The US and Lebanon’s trilateral trap
BEIRUT — The United States is intensifying pressure on Lebanon to abandon the existing military “mechanism” overseeing the southern front and move instead toward a Washington-sponsored trilateral committee that would pave the way for political-security arrangements with Israel.
Meanwhile, a U.S. source told Al Hadath Saudi channel that the ceasefire agreement and UN Resolution 1701 are no longer capable of delivering the security Israel seeks along the border, a position supported by Washington.
He added that the Lebanese should stop overemphasizing the Armistice Agreement, because what is required is a Lebanese–Israeli security agreement. There is no need for the mechanism as a negotiating framework involving an unhelpful French–UN partnership. What is needed instead is high-level political negotiations, following the Syrian model, under US sponsorship, leading to an agreement that guarantees the creation of a buffer security zone along the border—one that Washington would later transform into an economic zone.
This shift—quietly but firmly advanced by American officials—marks a qualitative escalation: from monitoring ceasefire violations to imposing a negotiating framework that elevates civilian and ministerial representation and reframes the conflict as a technical problem to be managed, rather than an occupation to be confronted.
The timing is telling; as legal summons were issued against pro-Resistance journalists who criticized President Joseph Aoun’s recent remarks to the diplomatic corps—remarks widely viewed as dismissive of the Resistance and its social base—political life otherwise slowed, save for an “urgent” visit by Speaker Nabih Berri to the presidential castle.
While the precise trigger of that meeting remains opaque, one fact is unmistakable: the presidency’s rift is no longer primarily with Hezbollah, which had sought to keep channels open over the past year, but with the people of the Resistance—who now see a widening gap between rhetoric about sovereignty and the lived reality of exposure and neglect.
Against this backdrop, the U.S. proposal to raise the level of talks—from a military mechanism to a trilateral, politically anchored committee—has gained traction in official circles.
Washington and Tel Aviv are pressing for ministerial participation, a move Prime Minister Nawaf Salam appears ready to accept, while President Aoun reportedly hesitates.
Paris, sidelined from southern oversight, is maneuvering to reinsert itself via a March 5 international conference to support the Lebanese army, preceded by Army Commander Gen. Rodolphe Haykal’s visit to Washington and a preparatory meeting in Qatar.
Supporters frame this as pragmatic diplomacy; critics see conditionality. There are mounting fears that U.S. assistance will be tied to compliance with demands—chief among them accelerating weapons restrictions north of the Litani.

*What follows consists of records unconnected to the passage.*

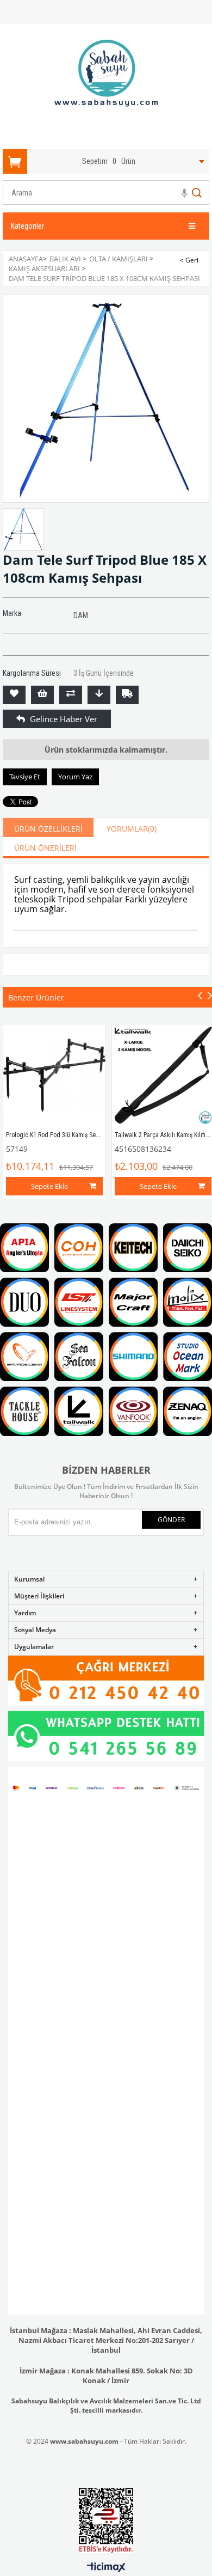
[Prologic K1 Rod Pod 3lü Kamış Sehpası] (54, 1075)
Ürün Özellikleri (48, 828)
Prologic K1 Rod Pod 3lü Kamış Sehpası (58, 1135)
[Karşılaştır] (70, 695)
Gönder (171, 1519)
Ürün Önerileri (45, 848)
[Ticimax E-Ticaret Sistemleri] (106, 2567)
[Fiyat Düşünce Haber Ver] (99, 695)
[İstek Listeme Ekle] (42, 695)
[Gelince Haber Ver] (14, 719)
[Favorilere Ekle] (14, 695)
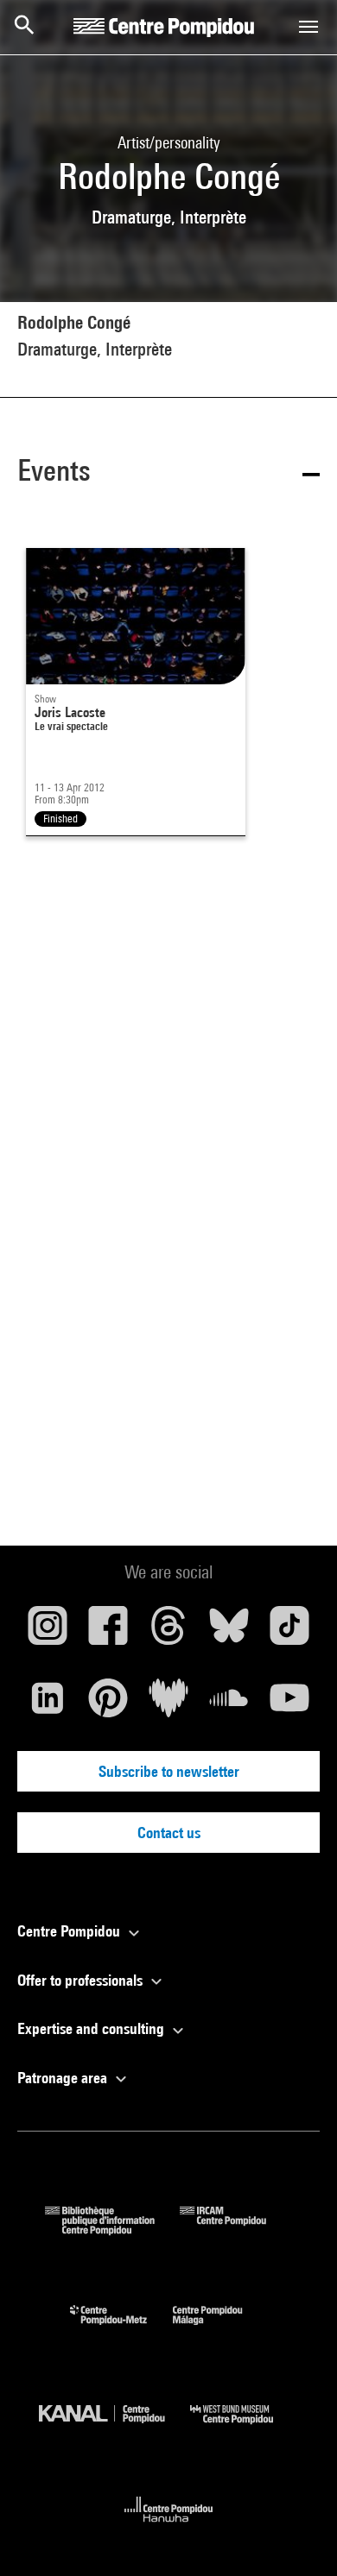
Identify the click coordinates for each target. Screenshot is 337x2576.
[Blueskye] (229, 1632)
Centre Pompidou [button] (70, 1931)
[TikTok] (289, 1632)
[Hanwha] (168, 2527)
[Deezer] (168, 1704)
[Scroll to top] (296, 2535)
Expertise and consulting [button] (92, 2028)
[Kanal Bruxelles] (114, 2428)
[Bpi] (112, 2229)
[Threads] (168, 1632)
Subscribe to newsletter (169, 1771)
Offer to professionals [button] (81, 1980)
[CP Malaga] (220, 2328)
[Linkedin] (47, 1704)
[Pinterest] (108, 1704)
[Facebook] (108, 1632)
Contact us (168, 1832)
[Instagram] (47, 1632)
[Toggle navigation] (308, 26)
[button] (168, 473)
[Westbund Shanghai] (244, 2428)
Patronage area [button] (64, 2078)
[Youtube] (289, 1704)
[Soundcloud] (229, 1704)
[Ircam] (236, 2229)
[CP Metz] (121, 2328)
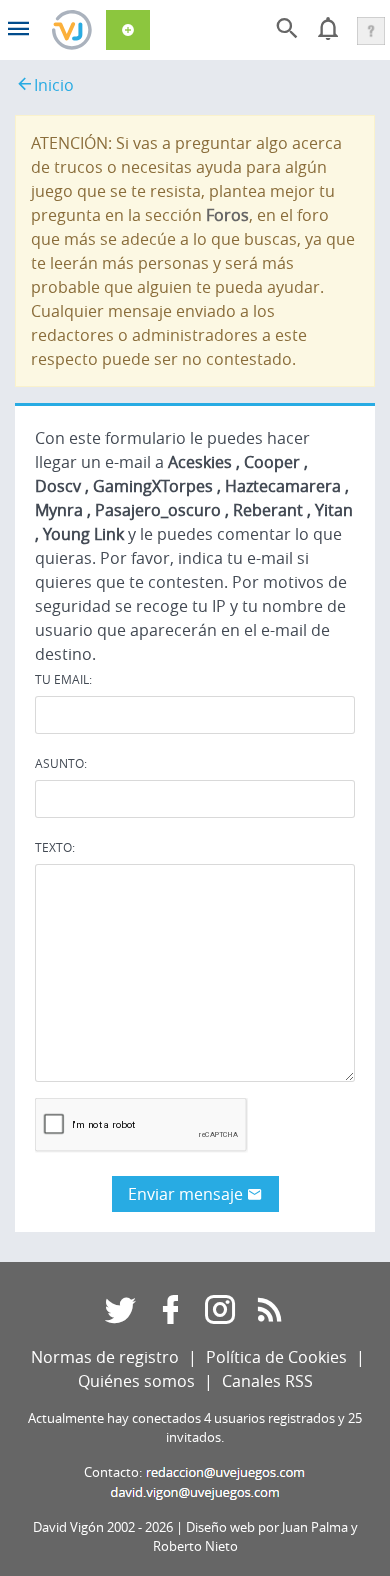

The record of the past year offers little reassurance: Washington has consistently aligned with Israel’s preferences, from enforcement disputes to the interpretation of ceasefire terms. Hints of American “concern” have changed nothing on the ground.
The pressure goes beyond disarmament. US officials increasingly question the utility of UNIFIL and the military mechanism itself, arguing that a broad military framework is unnecessary if American officers can directly coordinate between Israeli and Lebanese counterparts.
In practice, this would hollow out international mediation and fast-track political talks under US sponsorship—outside Naqoura, in a venue chosen precisely because the file is no longer treated as technical but decisively political. American officials openly cite the “Syrian experience” as a model.
What is being prepared is not merely a new committee, but a new reality. Decision 1701 is treated as passé; the 1949 Armistice as obsolete. Even the infamous May 17 agreement is no longer the benchmark.
Instead, Lebanon is being nudged toward an “interim” security deal with a political frame, with normalization deferred to later stages. The immediate ask, however, is stark: a de facto declaration that Israel is no longer an enemy.
From there, the logic follows—reclassifying resistance as illegitimate, criminalizing its networks, and opening the door to a second phase of disarmament.
Domestically, a faction increasingly embraces this course, animated by a fatalism that casts defiance of Washington—especially under Donald Trump—as politically suicidal.
Trump’s recent remark in Davos that the United States would “do something” about Hezbollah, devoid of details, only amplified the threat environment. Israeli readiness levels have risen accordingly, amid speculation about regional escalation involving Iran.
The paradox is painful. As southern residents assess the wreckage of their homes after renewed Israeli strikes, the Lebanese state signals deeper accommodation—announcing openness to civilian participation in a mechanism Washington and Tel Aviv have already undermined.